ボールを高い位置で奪って、手数少なくゴール前に迫る速攻、単純だけど決定機につながりやすい攻撃です。日本が1タッチ2タッチでボールをつなぎ、ゴール前に殺到する姿に可能性を感じました。早めにサイドに預けて突破というよりは、中央のパスワークに最終ラインから押し上げた両SBが絡むというイメージだったでしょうか。

実はこの試合も目覚ましを叩き切ってしまい前半15分頃の地震に起こされたのですが、テレビを見るなり飛び込んできたのは、2列目の中村と小笠原が守備に走り回る姿でした。緒戦のメキシコ戦は「攻撃時には1トップ、守備時には3トップ」と言ってもよい程ちぐはぐな姿を露呈していましたが、この日の2人は攻守両面で見違えるような動きをしていました。

トップの2人も走り回っていたから、まあ面白いようにプレスがかかりました。メキシコ戦では明らかに中田英が空回りしていましたが、少しは彼が意図する守備に近づいてきたように受け止めています。中盤の高い位置でのボールを奪うとボール奪取に集まっていた選手がぱっと飛び散っての速攻、奪取できなくてもギリシャの攻撃を単調にさせてしまう。懸念されていたチビッコCBの不安が顕在化する前に芽を摘み取り、攻撃に転じる、そんな意図が十分に感じられました。

一方のギリシャは緒戦から3人メンバー変更があったからか、まったく精彩を欠いていました。昨年のEUROでは規律あふれるネチッコイ守備からの速攻が印象的だったのですが、プレスは緩くスペースはがらがら、おまけに裏のスペースまで開けてくれているという大サービス。日本のパス回しが冴えていたこともありますが、これで攻めれない方がおかしい程でした。

さすがに後半の選手交代でギリシャも少しまともになりましたが、前半からの悪い流れを変えるまでには至りません。もともと攻撃力が弱く、格上、格下関係なく接戦を演じてしまうギリシャです。本来のカウンターフットボールに徹していたら、崩すのが苦手な日本はこんな簡単にはいかなかったでしょう。

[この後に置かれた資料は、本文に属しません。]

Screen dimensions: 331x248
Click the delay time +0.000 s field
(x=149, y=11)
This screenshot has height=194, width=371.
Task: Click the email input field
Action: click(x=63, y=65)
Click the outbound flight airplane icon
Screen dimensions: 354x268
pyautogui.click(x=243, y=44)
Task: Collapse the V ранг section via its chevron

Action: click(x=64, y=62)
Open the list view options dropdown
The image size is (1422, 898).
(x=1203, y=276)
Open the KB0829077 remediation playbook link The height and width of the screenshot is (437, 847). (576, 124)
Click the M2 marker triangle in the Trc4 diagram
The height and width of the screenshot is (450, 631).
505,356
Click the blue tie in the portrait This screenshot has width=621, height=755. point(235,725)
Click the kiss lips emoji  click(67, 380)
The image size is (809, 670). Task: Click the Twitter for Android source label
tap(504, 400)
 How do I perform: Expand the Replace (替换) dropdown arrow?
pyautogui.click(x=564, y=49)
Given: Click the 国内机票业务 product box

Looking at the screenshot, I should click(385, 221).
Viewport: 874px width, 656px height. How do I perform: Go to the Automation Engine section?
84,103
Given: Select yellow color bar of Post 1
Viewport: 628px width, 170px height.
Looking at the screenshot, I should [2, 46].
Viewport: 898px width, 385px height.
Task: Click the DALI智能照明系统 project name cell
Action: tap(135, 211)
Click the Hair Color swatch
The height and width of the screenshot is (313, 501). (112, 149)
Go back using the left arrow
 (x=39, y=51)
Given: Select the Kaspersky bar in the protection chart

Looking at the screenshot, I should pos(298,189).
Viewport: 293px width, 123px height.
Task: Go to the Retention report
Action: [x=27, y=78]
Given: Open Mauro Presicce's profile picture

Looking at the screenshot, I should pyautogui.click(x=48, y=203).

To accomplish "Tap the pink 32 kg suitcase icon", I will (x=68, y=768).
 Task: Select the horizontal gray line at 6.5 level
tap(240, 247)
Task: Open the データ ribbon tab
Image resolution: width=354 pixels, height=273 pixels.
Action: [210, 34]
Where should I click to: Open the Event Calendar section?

とはいえフィニッシュの精度以外では日本の良い面が目立ったゲームでしたし、必然的な勝利だったと思います。ただこれが日本の実力かというと、相手のスタイルに随分助けられたような気がしています。このクラスになるとさすがにゴール前に引きこもるようなチームはありませんが、プレスの厳しい相手にどう対処するかが今後の課題になりそうです。

あと個人的な趣味になりますが、小笠原と交代で遠藤を2列目で使ったのはよかったと思います。代表ではすっかり守備の人と思われがちですが、G大阪では前線の選手と絡みながらの攻撃センスはなかなかのものを表現していましたから。おそらくは大黒とのコンビよりも中田英を中盤の底に残そうという意図が優先されているのでしょうが、新たな選択肢になるかもしれません。


さて、幸いメキシコがブラジルに1−0で勝ってくれたので、準決勝に進出するためにはガッチガチの真剣勝負でブラジルに勝利することが必要になりました。
ブラジルは、南米予選のアルゼンチン戦では不本意な敗戦を喫し、今回メキシコにまで負けてしまいました。ここで日本に負けることなんて論外で、勝利するにも内容が伴わなければなりません。そうでなければラテン気質なブラジル国民が黙っているはずもなく、もしかしたら監督問題にまで発展するかもしれません。

それにジーコの前だと、普段にもまして必死にプレーするブラジルの選手たちです。そんなブラジル相手に日本はどんな戦いぶりを見せることができるのでしょう。メキシコ戦のような失望感を味わう腰が引けた戦いなるのか、それとも今日のような堂々と渡り合うフットボールになるのか。

自分的には、「ジーコと日本のフットボールの試金石」的な一番と感じています。とっても楽しみなゲームになりました。